=== Begin Enclosure ===
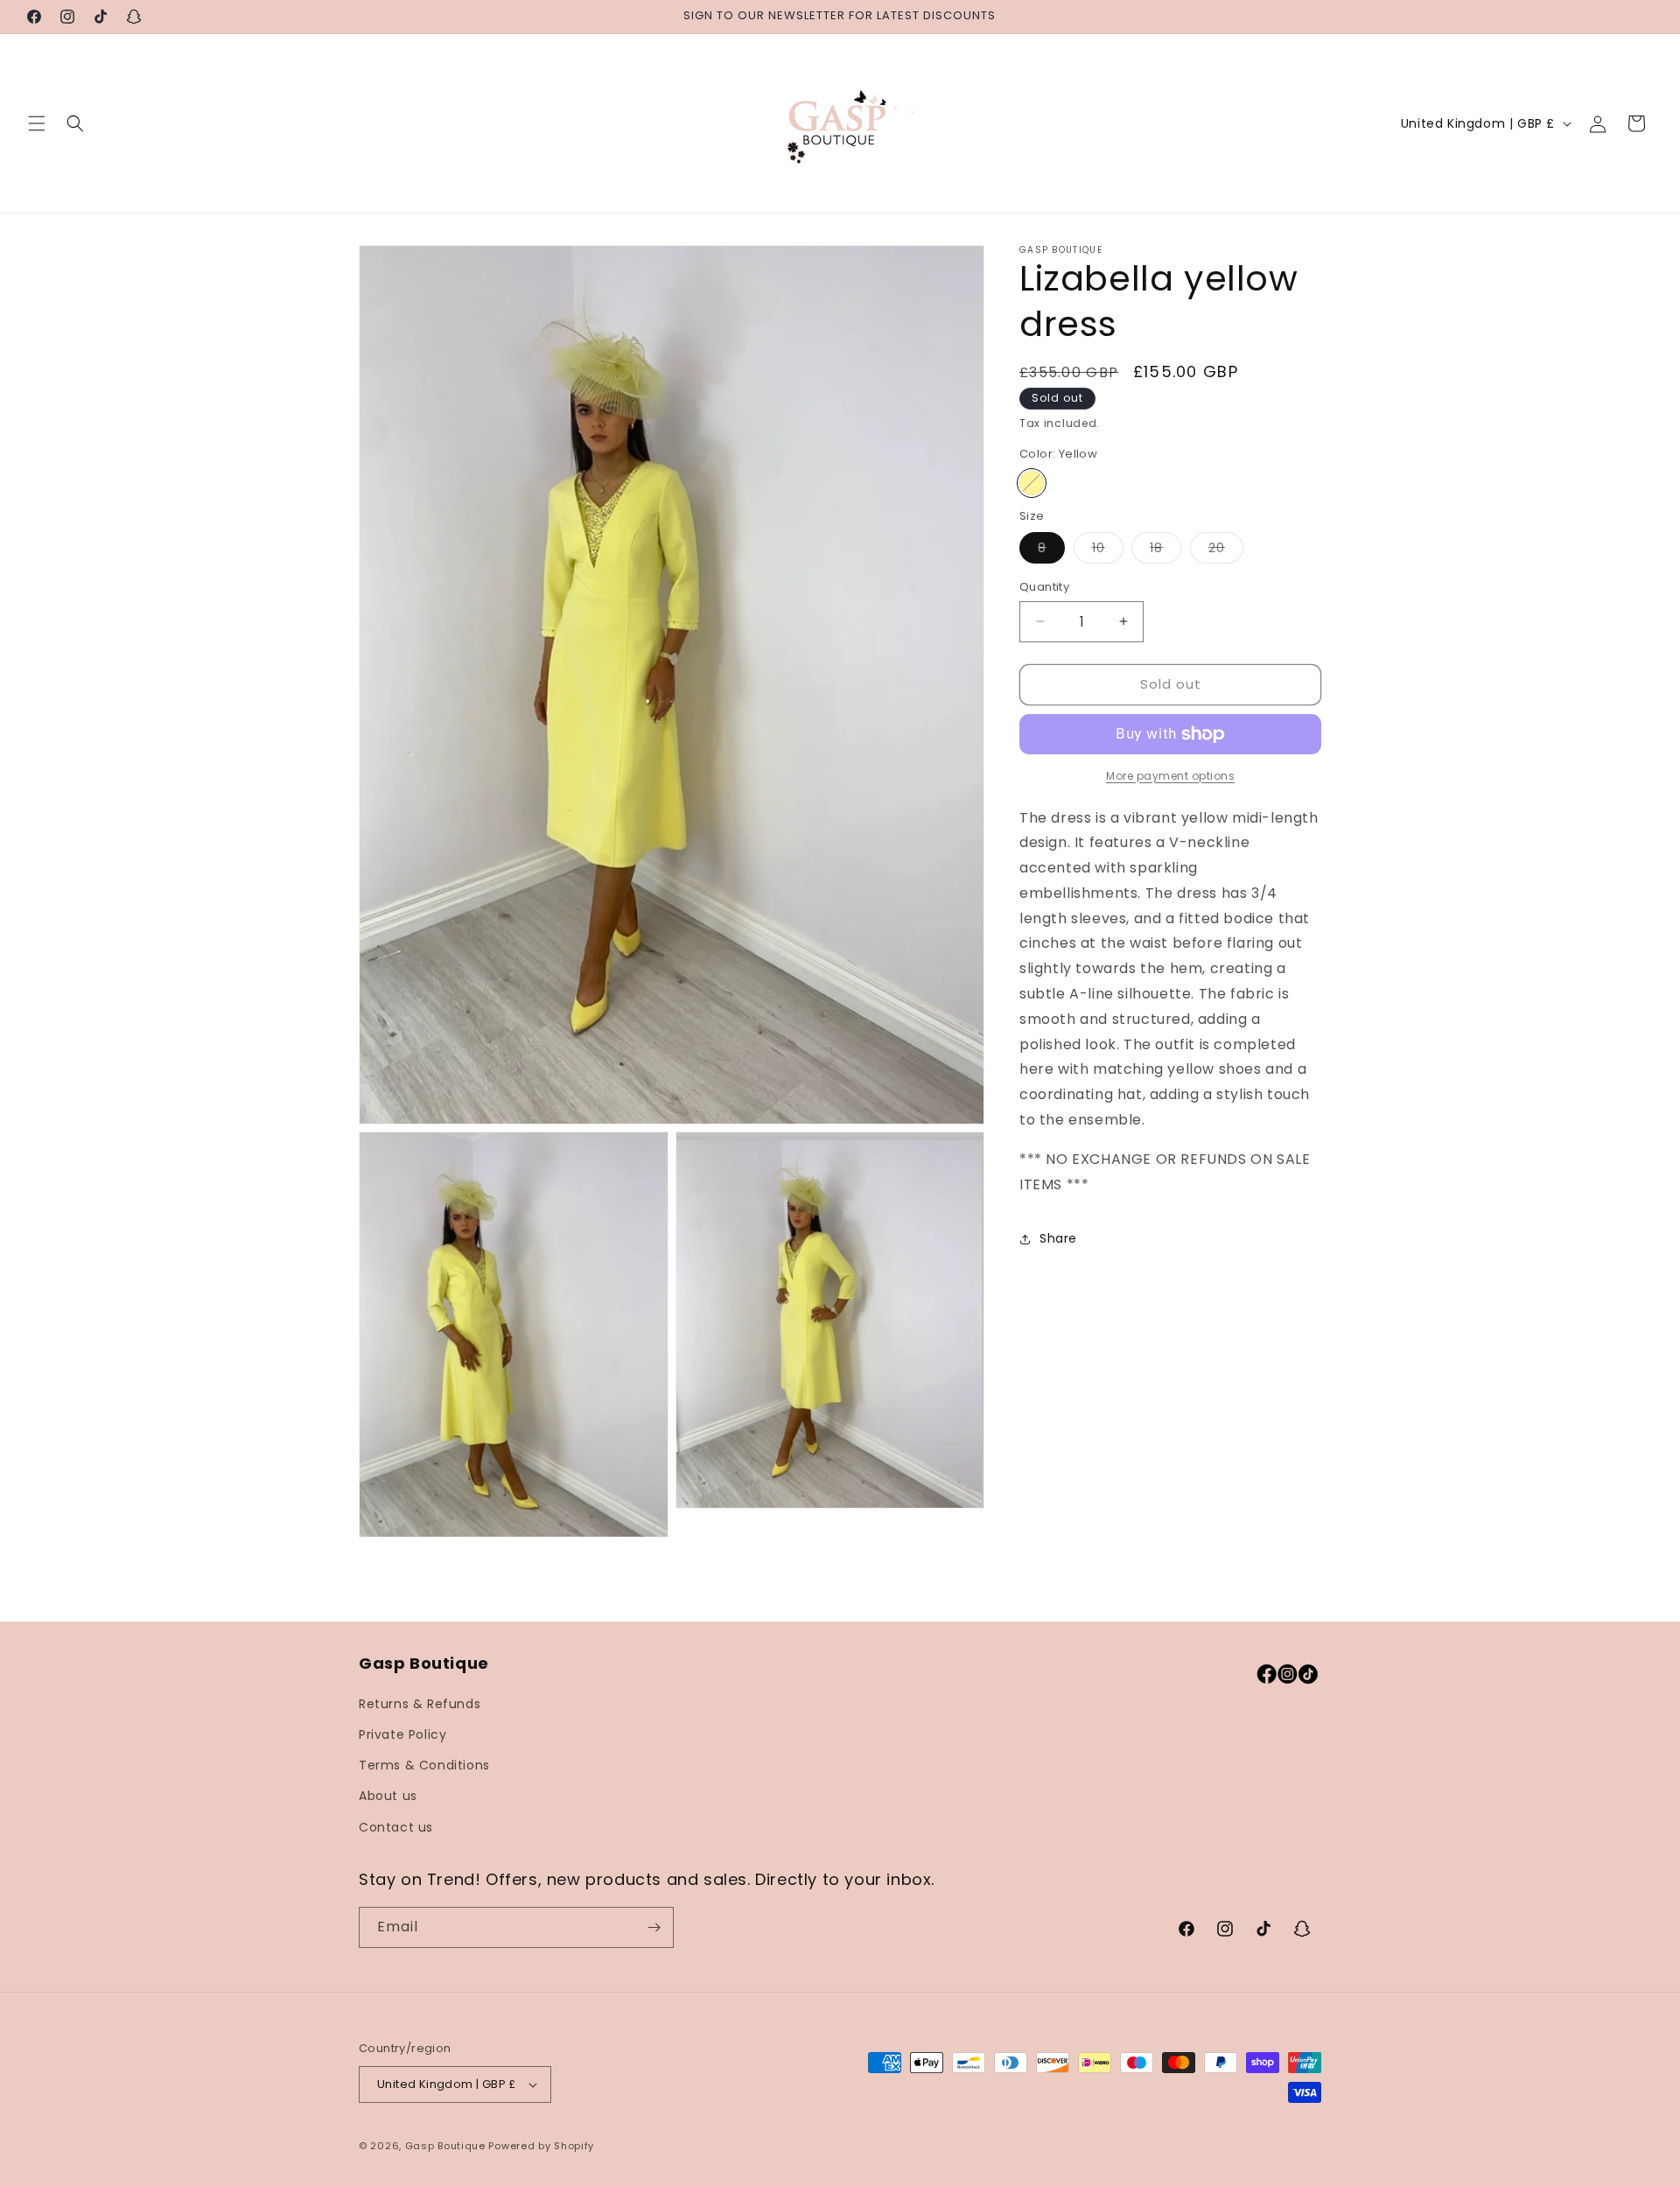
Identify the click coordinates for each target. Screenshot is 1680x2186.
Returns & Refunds (419, 1704)
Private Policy (402, 1734)
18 (1165, 551)
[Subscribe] (653, 1927)
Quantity (1044, 586)
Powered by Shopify (541, 2146)
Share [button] (1058, 1238)
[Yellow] (1031, 483)
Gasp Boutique (445, 2146)
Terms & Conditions (424, 1765)
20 (1225, 551)
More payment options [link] (1170, 775)
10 (1108, 551)
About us (388, 1795)
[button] (37, 123)
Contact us (396, 1827)
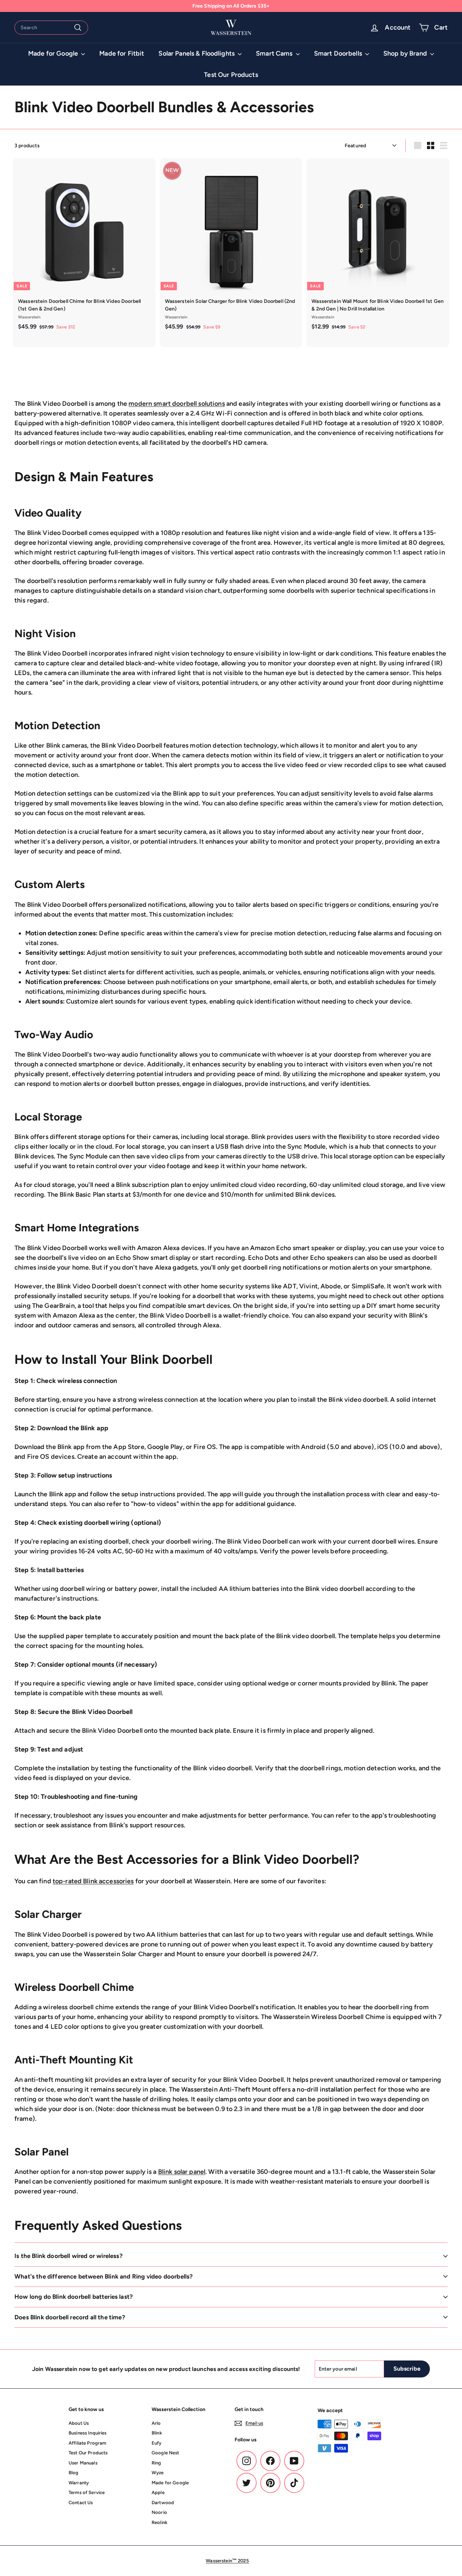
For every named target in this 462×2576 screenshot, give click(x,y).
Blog (74, 2472)
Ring (156, 2463)
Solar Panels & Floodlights (197, 53)
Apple (158, 2492)
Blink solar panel (181, 2172)
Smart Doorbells (338, 53)
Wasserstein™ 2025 (227, 2560)
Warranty (79, 2482)
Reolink (159, 2522)
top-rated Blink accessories (93, 1881)
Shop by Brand (405, 53)
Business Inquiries (88, 2433)
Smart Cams (275, 53)
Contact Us (81, 2502)
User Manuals (83, 2463)
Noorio (159, 2512)
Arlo (156, 2423)
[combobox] (51, 28)
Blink (157, 2433)
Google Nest (165, 2452)
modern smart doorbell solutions (176, 404)
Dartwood (163, 2502)
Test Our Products (231, 75)
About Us (79, 2423)
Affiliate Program (87, 2443)
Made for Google (53, 53)
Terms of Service (87, 2492)
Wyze (158, 2472)
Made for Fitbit (121, 53)
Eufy (157, 2443)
=== End Enclosure ===
Problem details: Please set down the records exactly, and keep every image out of the copy.

Reply:
Identify the click coordinates for each target. Screenshot is 1680x2186.
Returns & Refunds (419, 1704)
Private Policy (402, 1734)
18 (1165, 551)
[Subscribe] (653, 1927)
Quantity (1044, 586)
Powered by Shopify (541, 2146)
Share [button] (1058, 1238)
[Yellow] (1031, 483)
Gasp Boutique (445, 2146)
Terms & Conditions (424, 1765)
20 (1225, 551)
More payment options [link] (1170, 775)
10 (1108, 551)
About us (388, 1795)
[button] (37, 123)
Contact us (396, 1827)
For every named target in this 462×2576 screenshot, give click(x,y).
Blog (74, 2472)
Ring (156, 2463)
Solar Panels & Floodlights (197, 53)
Apple (158, 2492)
Blink solar panel (181, 2172)
Smart Doorbells (338, 53)
Wasserstein™ 2025 (227, 2560)
Warranty (79, 2482)
Reolink (159, 2522)
top-rated Blink accessories (93, 1881)
Shop by Brand (405, 53)
Business Inquiries (88, 2433)
Smart Cams (275, 53)
Contact Us (81, 2502)
User Manuals (83, 2463)
Noorio (159, 2512)
Arlo (156, 2423)
[combobox] (51, 28)
Blink (157, 2433)
Google Nest (165, 2452)
modern smart doorbell solutions (176, 404)
Dartwood (163, 2502)
Test Our Products (231, 75)
About Us (79, 2423)
Affiliate Program (87, 2443)
Made for Google (53, 53)
Terms of Service (87, 2492)
Wyze (158, 2472)
Made for Fitbit (121, 53)
Eufy (157, 2443)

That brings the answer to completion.